Thoughtful and well-performed analysis studies serve a very important function in a technology-driven discipline that is applied by a diverse set of researchers. Such studies are difficult to perform such that the findings are sound and generally applicable, but they provide much-needed guidance in a fast-changing field. They synergize with technological advances and the development of community standards to raise quality standards in proteomics (Fig. 2).
In the future, several areas of proteomics apart from the ones discussed here would be well served by such studies. This includes quantitative proteomics, for which there is a continuing need to benchmark different methods and workflows against each other; targeted proteomics, for which there is a need to evaluate new techniques such as multiple reaction monitoring18, particularly the false positive rates of the technique, not to mention the huge and increasingly important theme of PTM analysis, which includes relative quantification and the determination of the stoichiometry of modification.

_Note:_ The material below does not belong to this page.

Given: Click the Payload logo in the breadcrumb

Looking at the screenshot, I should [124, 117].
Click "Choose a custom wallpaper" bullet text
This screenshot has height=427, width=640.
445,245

Furthermore, as proteomics increasingly becomes capable of analyzing in vivo samples, the issue of handling and analyzing very small tissue amounts will come to the fore. Last but not least, the increasingly sophisticated and demanding downstream bioinformatic analysis of the proteomic data will increasingly need quality standards19. All these developments will take place while the proteomic user base will continue to grow exponentially and increasingly include the commercial and medical communities in addition to the academic research community. If the history of the last five years is any guide, Nature Methods and other journals will have a crucial role during the next five years in helping to develop and safeguard quality standards for proteomics.